The money taxed by the rich, if not lost in corruption, ends up subsidizing their own pensions

Inequality and Injustice in Latin America

Elizabeth Warren, a Democratic candidate for president of the United States, has proposed a wealth tax starting at $50 million. She has been accused of being a communist and of wanting to put an end to the American dream.

In Colombia, this tax has existed for several years and today it is charged from 1.5 million dollars; however, it is one of the 15 most unequal countries in the world. What's going on?

Fighting inequality requires not only well-intentioned but well-designed actions. This means collecting progressive taxes so that those who have more pay more, collecting them, and developing transfer and redistribution policies that effectively provide opportunities for the poorest. However, this logic faces serious complexities in Latin America.

According to The Economic Commission for Latin America and the Caribbean (ECLAC), when the Organisation for Economic Co-operation and Development (OECD) countries collect taxes and redistribute wealth through transfers, the Gini coefficient, which measures inequality, is reduced by an average of 17 percentage points. In Latin America, it decreases by only three percentage points while in Colombia the indicator hardly moves.

A global minimum

There should be a global minimum rate on the corporate tax so that tax competition between countries does not favor those who have the most.
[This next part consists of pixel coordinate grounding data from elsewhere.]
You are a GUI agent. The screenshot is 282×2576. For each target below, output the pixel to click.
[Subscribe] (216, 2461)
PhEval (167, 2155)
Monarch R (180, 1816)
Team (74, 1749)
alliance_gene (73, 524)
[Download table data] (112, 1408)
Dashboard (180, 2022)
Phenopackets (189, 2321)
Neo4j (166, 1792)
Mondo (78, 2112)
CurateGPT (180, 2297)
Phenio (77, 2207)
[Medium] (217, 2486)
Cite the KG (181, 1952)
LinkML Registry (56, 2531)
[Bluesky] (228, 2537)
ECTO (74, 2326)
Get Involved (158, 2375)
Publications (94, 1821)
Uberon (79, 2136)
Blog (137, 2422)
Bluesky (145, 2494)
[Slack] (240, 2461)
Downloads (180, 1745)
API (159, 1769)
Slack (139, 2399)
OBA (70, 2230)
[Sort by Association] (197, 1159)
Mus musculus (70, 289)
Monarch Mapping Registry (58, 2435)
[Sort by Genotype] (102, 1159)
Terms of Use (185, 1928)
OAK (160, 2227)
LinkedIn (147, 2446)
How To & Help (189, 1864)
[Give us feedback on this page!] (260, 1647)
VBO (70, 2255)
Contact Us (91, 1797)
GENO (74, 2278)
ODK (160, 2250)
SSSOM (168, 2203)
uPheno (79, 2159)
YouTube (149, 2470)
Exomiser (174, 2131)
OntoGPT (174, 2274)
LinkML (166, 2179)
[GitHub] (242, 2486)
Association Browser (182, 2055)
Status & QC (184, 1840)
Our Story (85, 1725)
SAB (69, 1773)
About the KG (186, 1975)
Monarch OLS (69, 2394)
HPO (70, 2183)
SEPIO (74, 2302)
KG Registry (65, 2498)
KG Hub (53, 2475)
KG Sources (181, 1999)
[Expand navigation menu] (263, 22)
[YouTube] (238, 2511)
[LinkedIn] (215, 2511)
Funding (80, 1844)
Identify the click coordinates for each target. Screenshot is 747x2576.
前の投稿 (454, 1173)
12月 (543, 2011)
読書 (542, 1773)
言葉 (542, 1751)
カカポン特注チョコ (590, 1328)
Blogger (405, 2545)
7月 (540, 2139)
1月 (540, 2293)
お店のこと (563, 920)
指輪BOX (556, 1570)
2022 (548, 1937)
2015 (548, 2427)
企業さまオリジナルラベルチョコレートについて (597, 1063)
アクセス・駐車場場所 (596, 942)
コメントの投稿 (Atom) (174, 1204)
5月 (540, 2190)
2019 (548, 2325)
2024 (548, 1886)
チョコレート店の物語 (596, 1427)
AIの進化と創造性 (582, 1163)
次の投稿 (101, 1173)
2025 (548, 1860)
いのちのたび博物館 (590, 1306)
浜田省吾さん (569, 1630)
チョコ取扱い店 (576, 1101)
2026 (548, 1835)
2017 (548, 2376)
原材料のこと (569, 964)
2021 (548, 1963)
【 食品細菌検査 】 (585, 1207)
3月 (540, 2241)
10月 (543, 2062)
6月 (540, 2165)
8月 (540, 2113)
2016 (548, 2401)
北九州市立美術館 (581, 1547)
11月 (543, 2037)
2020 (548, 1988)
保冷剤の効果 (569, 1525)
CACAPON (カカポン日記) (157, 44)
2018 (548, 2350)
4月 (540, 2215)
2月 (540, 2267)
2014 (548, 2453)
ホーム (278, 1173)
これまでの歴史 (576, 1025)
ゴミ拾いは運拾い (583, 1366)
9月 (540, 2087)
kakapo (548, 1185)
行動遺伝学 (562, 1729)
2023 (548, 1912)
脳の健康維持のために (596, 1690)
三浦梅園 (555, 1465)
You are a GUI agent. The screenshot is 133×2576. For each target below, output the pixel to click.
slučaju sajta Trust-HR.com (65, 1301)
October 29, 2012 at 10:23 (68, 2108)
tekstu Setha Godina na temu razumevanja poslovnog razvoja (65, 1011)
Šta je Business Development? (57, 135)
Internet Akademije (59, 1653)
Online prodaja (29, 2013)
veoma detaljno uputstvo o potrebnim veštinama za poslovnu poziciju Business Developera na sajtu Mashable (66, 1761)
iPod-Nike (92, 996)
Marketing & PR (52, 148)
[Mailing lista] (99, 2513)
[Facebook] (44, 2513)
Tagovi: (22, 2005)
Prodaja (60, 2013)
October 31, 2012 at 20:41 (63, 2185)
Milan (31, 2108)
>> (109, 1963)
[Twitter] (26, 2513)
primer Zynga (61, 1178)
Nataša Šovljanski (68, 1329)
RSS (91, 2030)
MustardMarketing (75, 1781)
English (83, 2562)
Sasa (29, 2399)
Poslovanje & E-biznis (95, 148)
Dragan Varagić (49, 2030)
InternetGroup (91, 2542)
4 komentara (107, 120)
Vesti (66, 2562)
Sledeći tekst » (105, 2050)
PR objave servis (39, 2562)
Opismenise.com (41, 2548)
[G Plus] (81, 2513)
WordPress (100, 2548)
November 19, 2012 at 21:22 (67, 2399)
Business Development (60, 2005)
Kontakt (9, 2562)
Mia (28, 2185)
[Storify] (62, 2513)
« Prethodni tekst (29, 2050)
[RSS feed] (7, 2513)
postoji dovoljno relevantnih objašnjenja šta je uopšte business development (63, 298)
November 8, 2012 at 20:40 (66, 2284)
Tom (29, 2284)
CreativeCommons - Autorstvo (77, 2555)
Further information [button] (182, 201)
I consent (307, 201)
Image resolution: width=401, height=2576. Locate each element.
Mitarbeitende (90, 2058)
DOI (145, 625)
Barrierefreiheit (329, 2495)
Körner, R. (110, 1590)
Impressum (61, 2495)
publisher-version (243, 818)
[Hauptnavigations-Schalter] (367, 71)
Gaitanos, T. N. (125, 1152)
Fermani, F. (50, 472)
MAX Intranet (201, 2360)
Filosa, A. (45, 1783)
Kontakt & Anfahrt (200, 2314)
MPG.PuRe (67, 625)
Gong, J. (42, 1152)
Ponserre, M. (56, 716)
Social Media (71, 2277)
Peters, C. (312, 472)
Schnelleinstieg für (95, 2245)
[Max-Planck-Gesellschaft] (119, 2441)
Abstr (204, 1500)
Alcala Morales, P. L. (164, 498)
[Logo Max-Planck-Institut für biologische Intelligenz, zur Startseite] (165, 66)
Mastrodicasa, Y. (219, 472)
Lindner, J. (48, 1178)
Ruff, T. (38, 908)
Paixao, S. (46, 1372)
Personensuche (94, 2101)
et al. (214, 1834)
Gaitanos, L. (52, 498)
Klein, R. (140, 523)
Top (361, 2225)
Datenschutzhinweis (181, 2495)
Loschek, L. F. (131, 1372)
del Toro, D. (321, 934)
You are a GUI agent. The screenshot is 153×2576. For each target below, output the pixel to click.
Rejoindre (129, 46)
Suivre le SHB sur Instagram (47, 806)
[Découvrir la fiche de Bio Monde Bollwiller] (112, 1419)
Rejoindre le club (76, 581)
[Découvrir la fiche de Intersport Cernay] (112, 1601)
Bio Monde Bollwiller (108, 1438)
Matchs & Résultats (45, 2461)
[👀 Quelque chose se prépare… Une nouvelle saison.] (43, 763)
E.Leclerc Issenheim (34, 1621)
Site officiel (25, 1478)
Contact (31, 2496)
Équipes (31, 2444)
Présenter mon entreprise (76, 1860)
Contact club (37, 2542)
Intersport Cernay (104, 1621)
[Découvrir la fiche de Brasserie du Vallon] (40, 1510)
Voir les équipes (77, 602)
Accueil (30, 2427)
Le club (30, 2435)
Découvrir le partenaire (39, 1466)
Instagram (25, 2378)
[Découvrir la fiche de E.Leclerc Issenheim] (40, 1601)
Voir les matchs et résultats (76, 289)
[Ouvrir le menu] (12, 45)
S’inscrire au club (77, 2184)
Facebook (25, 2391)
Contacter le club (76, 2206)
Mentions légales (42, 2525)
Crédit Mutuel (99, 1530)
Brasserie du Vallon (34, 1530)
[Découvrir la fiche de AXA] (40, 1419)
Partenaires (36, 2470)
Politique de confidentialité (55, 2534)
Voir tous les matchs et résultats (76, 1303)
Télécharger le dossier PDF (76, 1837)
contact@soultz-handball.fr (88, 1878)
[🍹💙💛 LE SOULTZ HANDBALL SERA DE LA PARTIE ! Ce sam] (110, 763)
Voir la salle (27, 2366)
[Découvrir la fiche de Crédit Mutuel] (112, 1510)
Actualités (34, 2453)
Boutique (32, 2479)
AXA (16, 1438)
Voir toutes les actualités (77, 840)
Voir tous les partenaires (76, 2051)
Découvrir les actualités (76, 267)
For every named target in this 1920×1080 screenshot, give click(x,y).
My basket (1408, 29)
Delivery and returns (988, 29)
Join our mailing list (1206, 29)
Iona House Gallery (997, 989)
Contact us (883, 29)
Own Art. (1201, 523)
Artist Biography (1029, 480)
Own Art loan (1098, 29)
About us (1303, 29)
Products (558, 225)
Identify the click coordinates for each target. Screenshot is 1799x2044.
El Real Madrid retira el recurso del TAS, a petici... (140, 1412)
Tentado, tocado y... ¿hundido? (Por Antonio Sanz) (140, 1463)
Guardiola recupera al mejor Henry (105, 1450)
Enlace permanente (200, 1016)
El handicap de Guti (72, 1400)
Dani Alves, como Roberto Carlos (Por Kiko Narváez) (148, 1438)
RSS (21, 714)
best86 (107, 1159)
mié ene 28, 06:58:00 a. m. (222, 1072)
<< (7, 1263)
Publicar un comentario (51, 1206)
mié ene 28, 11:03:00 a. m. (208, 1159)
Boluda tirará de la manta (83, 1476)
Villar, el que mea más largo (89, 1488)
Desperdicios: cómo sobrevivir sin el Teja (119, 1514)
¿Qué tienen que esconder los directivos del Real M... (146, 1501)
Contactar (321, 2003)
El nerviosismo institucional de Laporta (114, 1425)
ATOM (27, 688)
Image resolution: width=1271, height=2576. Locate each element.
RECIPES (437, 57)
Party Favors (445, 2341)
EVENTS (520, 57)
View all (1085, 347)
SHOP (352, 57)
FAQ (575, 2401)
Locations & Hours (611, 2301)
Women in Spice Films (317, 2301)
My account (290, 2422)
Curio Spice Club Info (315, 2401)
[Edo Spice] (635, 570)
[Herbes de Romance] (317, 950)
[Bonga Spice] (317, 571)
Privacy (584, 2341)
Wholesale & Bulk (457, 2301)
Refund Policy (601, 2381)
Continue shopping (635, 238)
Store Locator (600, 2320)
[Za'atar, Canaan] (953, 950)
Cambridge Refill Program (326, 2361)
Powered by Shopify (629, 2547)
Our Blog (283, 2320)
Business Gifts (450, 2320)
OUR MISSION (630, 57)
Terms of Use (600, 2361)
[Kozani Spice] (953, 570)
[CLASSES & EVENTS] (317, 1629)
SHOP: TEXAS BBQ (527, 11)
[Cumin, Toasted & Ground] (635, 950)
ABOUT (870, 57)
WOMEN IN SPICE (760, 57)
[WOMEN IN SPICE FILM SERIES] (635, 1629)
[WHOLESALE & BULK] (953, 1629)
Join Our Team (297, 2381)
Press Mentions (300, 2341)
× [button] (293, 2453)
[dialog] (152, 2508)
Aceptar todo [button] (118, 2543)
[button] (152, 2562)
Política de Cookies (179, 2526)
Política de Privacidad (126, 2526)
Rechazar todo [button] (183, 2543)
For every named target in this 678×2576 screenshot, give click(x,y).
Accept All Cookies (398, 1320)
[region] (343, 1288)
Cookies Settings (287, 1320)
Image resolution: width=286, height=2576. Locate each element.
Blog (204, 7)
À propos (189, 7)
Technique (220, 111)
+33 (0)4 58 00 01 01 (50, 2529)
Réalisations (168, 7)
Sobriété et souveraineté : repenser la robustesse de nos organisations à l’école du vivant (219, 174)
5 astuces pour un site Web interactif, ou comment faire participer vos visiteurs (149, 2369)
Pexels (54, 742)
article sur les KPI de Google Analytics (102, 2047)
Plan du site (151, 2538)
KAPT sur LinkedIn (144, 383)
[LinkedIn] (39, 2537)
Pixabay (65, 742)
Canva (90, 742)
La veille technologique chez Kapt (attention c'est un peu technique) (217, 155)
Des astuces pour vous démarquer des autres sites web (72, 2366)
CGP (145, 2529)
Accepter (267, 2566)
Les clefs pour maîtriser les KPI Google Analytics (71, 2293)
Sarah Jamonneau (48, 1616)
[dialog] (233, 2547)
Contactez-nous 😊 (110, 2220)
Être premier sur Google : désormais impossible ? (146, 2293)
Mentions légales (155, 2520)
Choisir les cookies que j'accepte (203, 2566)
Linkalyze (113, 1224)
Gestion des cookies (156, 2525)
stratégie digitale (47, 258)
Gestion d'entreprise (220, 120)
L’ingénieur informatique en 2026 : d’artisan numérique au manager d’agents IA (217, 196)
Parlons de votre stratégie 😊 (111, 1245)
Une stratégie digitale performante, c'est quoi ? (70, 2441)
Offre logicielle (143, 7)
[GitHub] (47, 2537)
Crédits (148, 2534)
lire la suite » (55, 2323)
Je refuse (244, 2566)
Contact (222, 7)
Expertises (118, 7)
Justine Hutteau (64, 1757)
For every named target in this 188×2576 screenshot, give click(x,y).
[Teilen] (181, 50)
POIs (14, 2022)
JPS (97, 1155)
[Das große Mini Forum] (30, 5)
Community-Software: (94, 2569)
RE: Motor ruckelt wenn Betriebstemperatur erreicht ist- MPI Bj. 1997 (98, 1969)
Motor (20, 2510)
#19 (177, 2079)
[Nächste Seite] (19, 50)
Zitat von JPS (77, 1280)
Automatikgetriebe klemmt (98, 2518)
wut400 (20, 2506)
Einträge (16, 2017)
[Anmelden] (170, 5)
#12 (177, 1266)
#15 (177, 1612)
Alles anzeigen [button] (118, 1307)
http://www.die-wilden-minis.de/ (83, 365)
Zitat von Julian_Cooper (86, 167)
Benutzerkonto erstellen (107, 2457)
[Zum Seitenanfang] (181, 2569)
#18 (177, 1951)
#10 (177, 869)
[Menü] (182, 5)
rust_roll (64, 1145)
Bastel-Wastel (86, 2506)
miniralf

In tax matters, Colombia is an emblematic case that illustrates how good intentions do not go beyond that. When it comes to collecting their taxes, there are countless exemptions that favor the most organized lobbies and not necessarily those most in need. In addition, evasion is prevalent because only last year it was classified as a crime.

Added to this is a global "race to the bottom" that hits all states. This practice consists of establishing low taxes to attract investment or even tax residents.

In Colombia, more than 10,362 people have renounced their citizenship between 2002 and 2016 and another unquantified amount has obtained tax residency in other countries. Is this due to the estate tax? It is impossible to quantify it accurately, but it has undoubtedly had an influence.

In a globalized world, governments may have good intentions; however, if living or owning business in such a jurisdiction is too onerous, eventually people will seek to establish themselves in other nations. The only way to mitigate it is by establishing universal rules of the game.


Countries like Sweden, a leader in equity and social justice, have suffered under these circumstances. Ingvar Kamprad, founder of Ikea, migrated because of high taxes and returned to his native country when they had reduced income tax and eliminated wealth tax.

The Nobel Laureate in Economics Stiglitz promotes an initiative that establishes a minimum corporate tax rate on a global scale. Indeed, this should exist in many types of taxes so that tax competition between countries does not favour those who have more.

The first step is to achieve a high income from the rich through well-designed tax systems and sound policies on a global scale. These resources should then be redistributed efficiently and fairly. Latin American countries also fail in this respect.


The corruption prevalent in most institutions means that much of what has been received through taxation stays in the way. The Odebrecht scandal led to investigations in 12 Latin American countries.

Extractive" institutions, in the words of Acemoglu and Robinson from their classic Why Nations Fail, prevail in the region. According to these academics, institutions in Latin America were created so that European elites could extract wealth. After the end of the colony, its essence remained at the head of the local elites.

Each country varies in this respect. In Colombia, the extractive institution par excellence is the pension system, a kind of upside-down Robin Hood. The State allocates 28% of its social investment budget to subsidize the pensions of people belonging to the 20% highest income group.

This situation occurs because a citizen's total contribution to the system during his or her lifetime, including financial returns on capital, is much less than the total cost of that pension to the State.

According to official figures, today each high pension can be subsidized up to 200,000 euros. Guaranteeing the decent old age of poor people is a duty of the welfare state but subsidizing the pensions of the wealthiest perpetuates inequality.

The money that many rich people tax, if it is not lost in corruption, ends up subsidizing their own pensions or those of other people with very high incomes; an absurdity.

Colombia serves as a world reference to show that reducing inequality not only depends on establishing high taxes on wealth but also on collecting and redistributing them through well-designed and fair programs. Unless a comprehensive strategy is developed, social injustice will never be overcome.